Given a graph, ZSA starts with nodes of minimum positive slack and locally performs slack assignment such that their slacks become zero [1]. More specifically, at each iteration, ZSA identifies a path on which all nodes have minimum slack (denoted by  $s_{min}$ ), then assigns each node an additional delay  $s_{min}/N_{min}$ , where  $N_{min}$  is the number of nodes on the path. In Fig. 1, for example, path { $v_1$ ,  $v_3$ ,  $v_4$ } is first identified, and each node on the path is assigned an additional delay 5/3. Slacks of all nodes in the figure except  $v_2$  become zero, while slack of  $v_2$  is updated as 5/3. After assigning additional delay of 5/3 again to  $v_2$ , the algorithm terminates with effective slack of 20/3 (note that maximum effective slack of Fig. 1 is 10). This example shows that while ZSA is simple and easy to implement, it is far from optimal slack assignment.

# 3.2 MISA

ZSA generates effective slack assignment in a greedy way, ignoring the possible effect of a node delay increase on the slack of its transitive fanins/fanouts. To take this effect into account, let us analyze the slack relation by looking at two cases below: (i) node v with a fanin node  $v_{in}$ . If an additional delay  $\Delta d(v)$  is assigned to v, the slack of v is decreased by  $\Delta d(v)$ . Meanwhile, the slack of  $v_{in}$  will be affected (reduced) only if

$$r(v) - r(v_{in}) - d(v) < \Delta d(v) \tag{2}$$

(ii) node v with a fanout node  $v_{out}$ . If we assign an additional delay  $\Delta d(v)$  to it, the slack of v is decreased by  $\Delta d(v)$ . However, the slack of  $v_{out}$  will be reduced only if

$$a(v_{out}) - a(v) - d(v_{out}) < \Delta d(v)$$
(3)

Node  $v_{in}$  (or  $v_{out}$ ) is said to be *slack-sensitive* to node v if



Figure 1. Slack distribution and slack assignment

inequality (2) (or (3)) holds true. In particular, if  $r(v) - r(v_{in}) = d(v)$  (or  $a(v_{out}) - a(v) = d(v_{out})$ ), then fanin node  $v_{in}$  (or fanout node  $v_{out}$ ) of node v is slack-sensitive to v for any  $\Delta d(v) > 0$ . Here  $\Delta d(v)$  can be viewed as a delay *benefit* which contributes to the effective slack of the circuit. In contrast, the slack reduction of node v's fanins/fanouts represents a slack *penalty*, which prevents further benefit obtained from them. Intuitively, a good slack assignment should maximize the benefit and minimize the penalty.

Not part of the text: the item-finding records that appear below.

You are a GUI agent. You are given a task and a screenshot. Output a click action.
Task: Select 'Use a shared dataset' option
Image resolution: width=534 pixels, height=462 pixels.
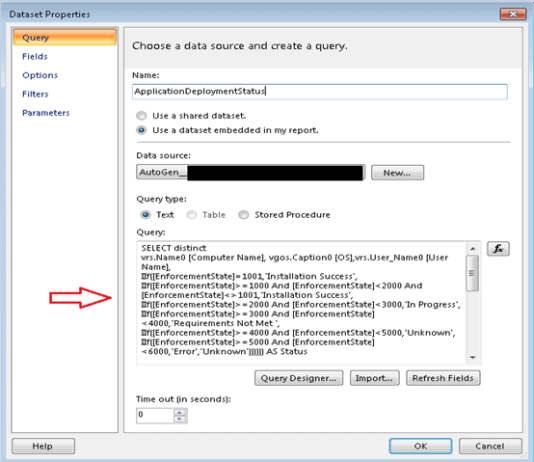pos(141,116)
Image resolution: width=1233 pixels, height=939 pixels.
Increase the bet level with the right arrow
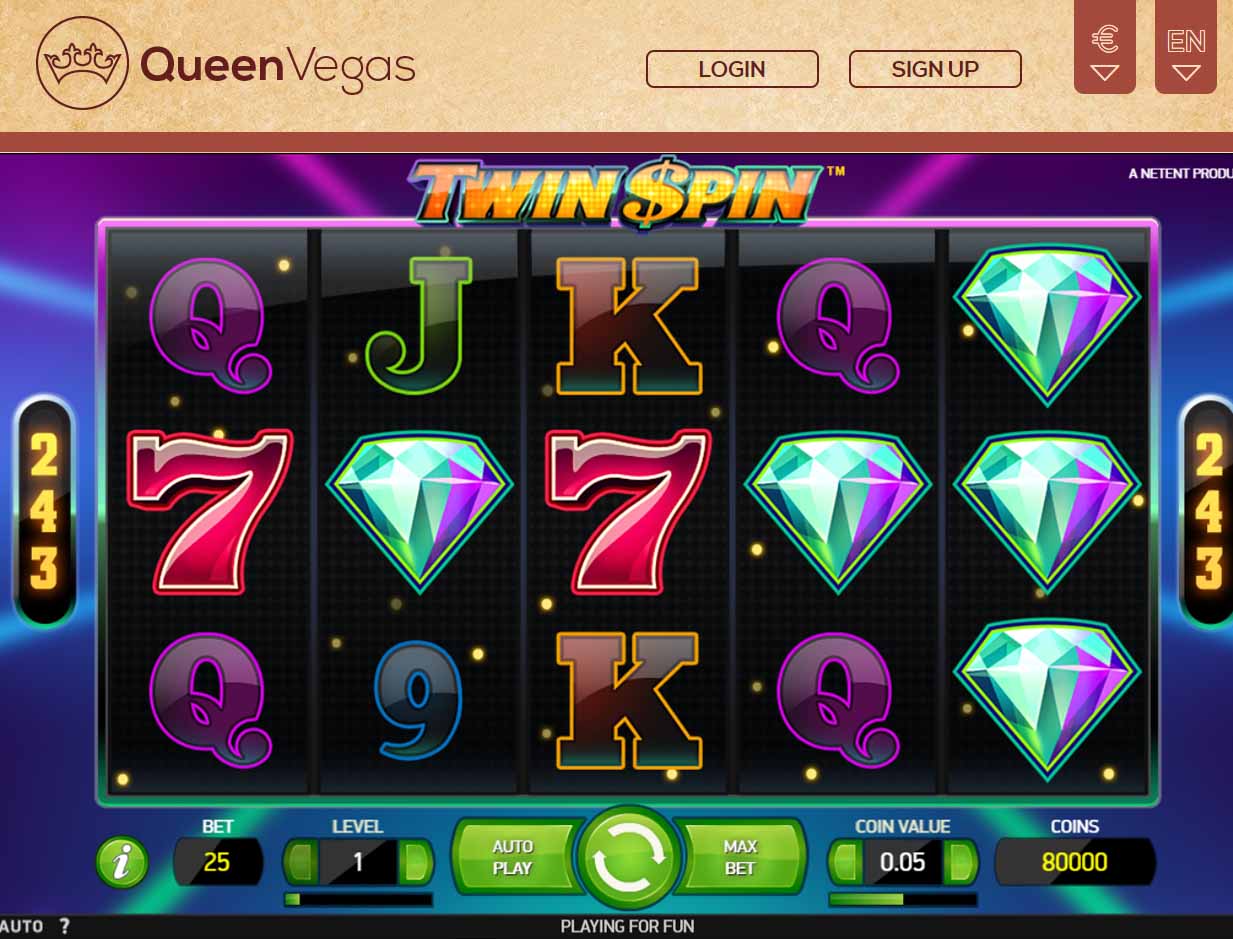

In order to reduce slack penalty, it is desirable to choose a node v with larger r(v) and/or smaller a(v) such that the number of its fanins and fanouts which are slack-sensitive to v can be minimized (see (2) and (3)). This leads us to first select nodes with maximum slack (opposite to minimum slack used in ZSA) for slack assignment in a given circuit. For those nodes with maximum slack (denoted by  $s_m$ ) in G =(V, E), we construct a *slack-equalization graph*  $G_m = (V_m, W_m)$  $E_m$ ), where  $V_m = \{v \mid v \in V \text{ and } s(v) = s_m\}$  and  $E_m = \{(u, v)\}$  $|(u, v) \in E$ , and u, v are slack-sensitive}. A transitive *slack-equalization graph*  $G_t = (V_m, E_m^t)$  of  $G_m$  is a directed graph such that there is an edge  $(u, v) \in \mathbf{E}_{m}^{t}$  if and only if there is a directed path from u to v in  $G_m$ . Thus, a maximal independent set (MIS) of  $G_t$  corresponds to a set of nodes  $V_{MIS} \subseteq V_m$  such that the number of nodes which are slacksensitive to any node  $v \in V_{MIS}$  is minimized. In an extreme case where  $\Delta d(v) = s_m$  (note that for the timing constraints to be met,  $\Delta d(v)$  is no more than  $s_m$ ), all transitive fanins/fanouts of node v are slack-sensitive to v. Let  $s_{m-1}$  be the second largest slack in G. If we choose  $\Delta d(v) = s_m - s_{m-1}$ , then, from (2) and (3), no nodes with slack less than  $s_m$  are slack-sensitive to v, and the slack penalty is thus minimized. We describe a MIS-based algorithm for slack assignment below.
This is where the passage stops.